そんな動画群の作者であるしもゆき氏は俺にとって紛れもないスターで、実際に会ってみるとなんだか感極まってしまって、うまく喋れないほどだった。こういう経験は生まれて初めてだったかもしれない。

 

ここでニコニコにまつわる昔話でも書きたいところなんだけれど、8月10日はまだ終わらなかった。

 

東京ビッグサイトを出て、俺はとあるイベントに出席するために竹橋へと向かった。

主催はコルク代表の佐渡島庸平さんで、ゲストがActiv8代表の大坂武史さん。Activ8はキズナアイの運営をしている会社なので、その代表である大阪さんは親分の親分ということになる。イベント内容は、「VTuberキズナアイとupd8をビジネス面から語る、Activ8登壇の対談イベント」と第して、佐渡島さんが大阪さんに質問を投げかけるような形式だった。

参加者が質問できる機会もあって、俺は以前から気になっていたことを大阪さんから直接訊くことができた。どこまで書いていいか微妙なんだけれど、キズナアイという存在について不安だった面が少し解消されるような答えを頂くことができた。

 

イベントの後は軽い交流会があって、Vtuberのプロデューサーをやっている人や関連サービスを開発している人とVtuber業界について語り合うという、非常に楽しいひと時だった。
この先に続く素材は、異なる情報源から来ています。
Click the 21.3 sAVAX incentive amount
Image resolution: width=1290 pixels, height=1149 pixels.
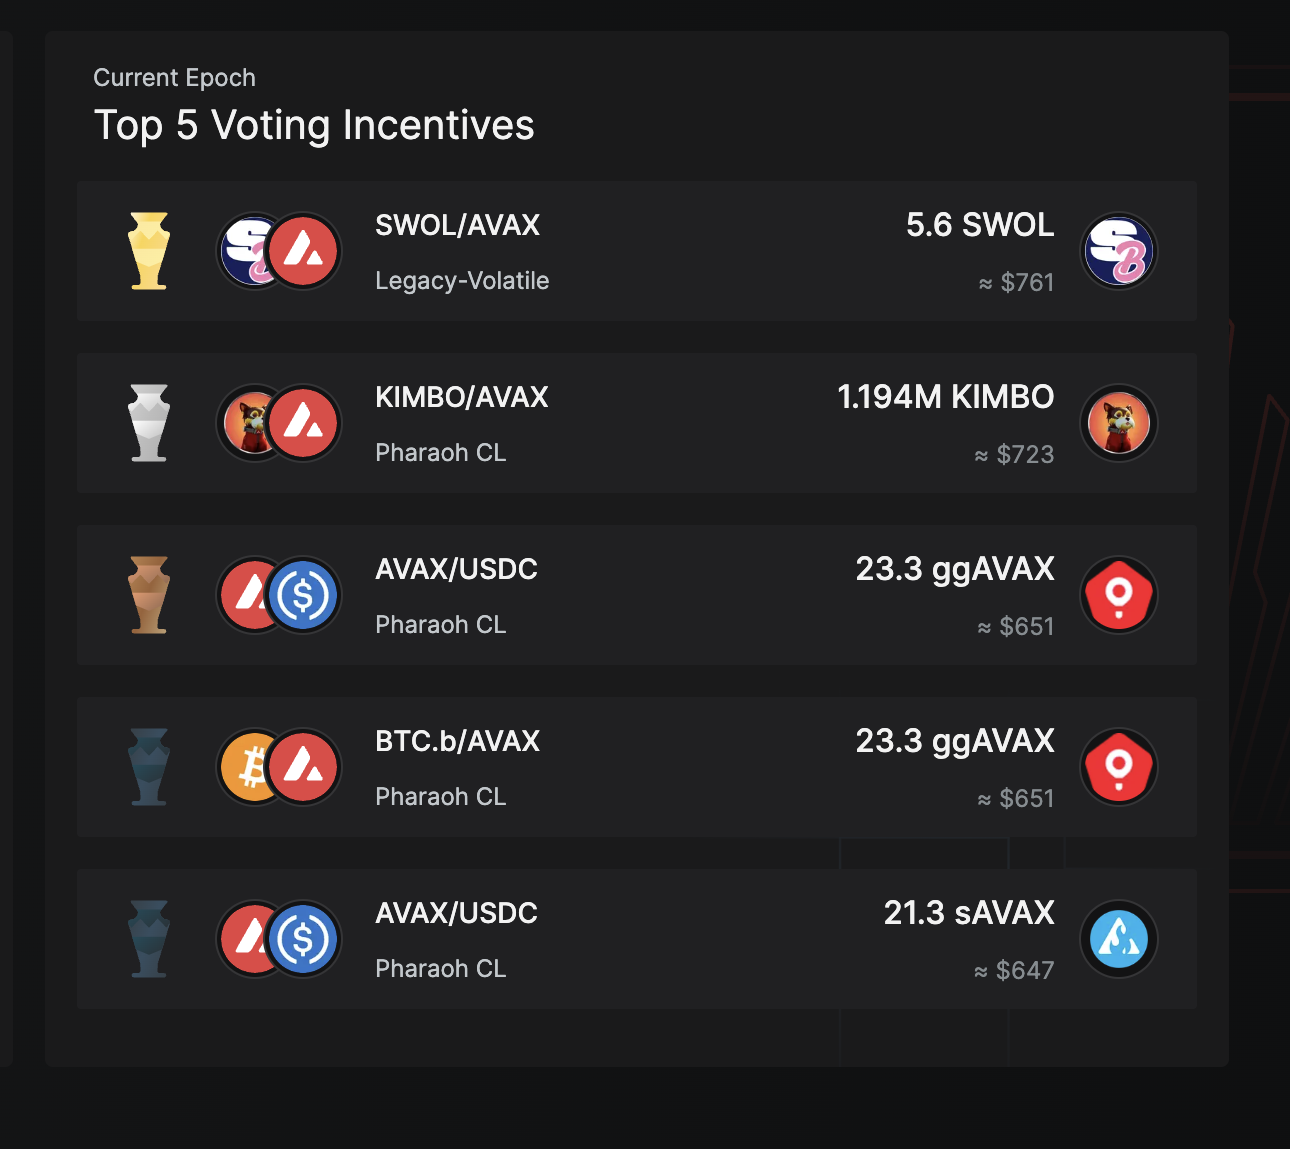pos(968,913)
大阪さんとも一対一でお話することができた。俺は完全に初対面のつもりだったんだけれど、彼は俺のことをどこかで見たことがあると言っていた。いまはもう使っていないFacebookを見ると、共通の知り合いが結構いて、多分俺がスタートアップ界隈でピッチやらLTやら参加しまくっていた時に見たんだと思う。(そうじゃなかったら何かの動画?)
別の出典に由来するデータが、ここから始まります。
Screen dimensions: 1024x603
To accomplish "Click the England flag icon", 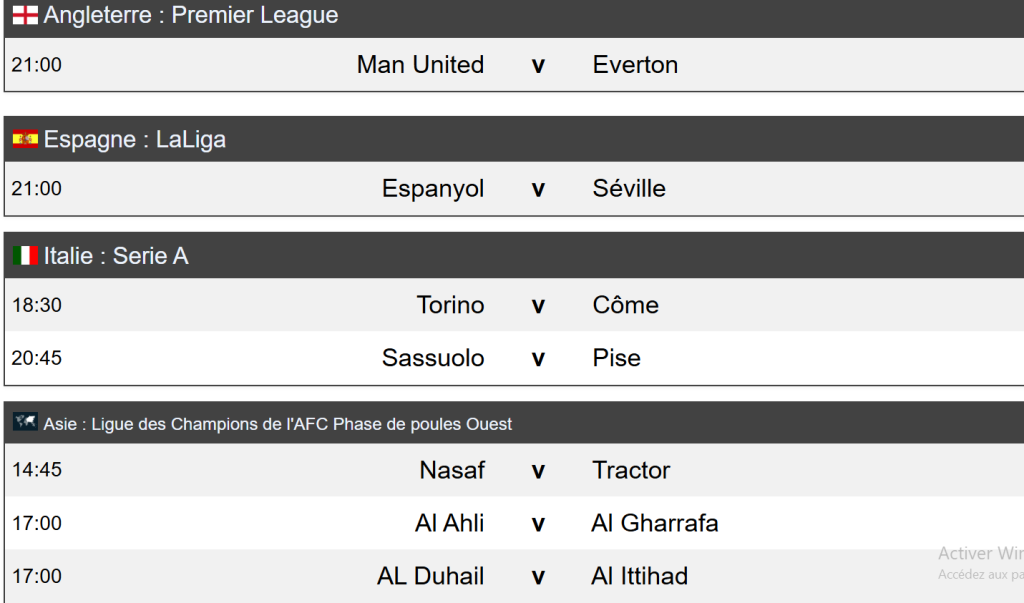I will pos(25,16).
「upd8参加してくださいよー」なんて冗談めかして言っていたけれど、Vtuberを真剣に続けていけばそういう未来もあり得るのかなと想像してみたり。うん、面白いかもしれない。どうだろう。

 

そんなこんなで、帰宅する頃には身体がぼろっぼろになっていた。膝のアザとかいつできたのか不明。

リュックサックから取り出した紙袋には、よく見ると半裸の女の子がでかでかと印刷されていて、まるで何かのオタクみたいだなと思った。コミケには明日も行く。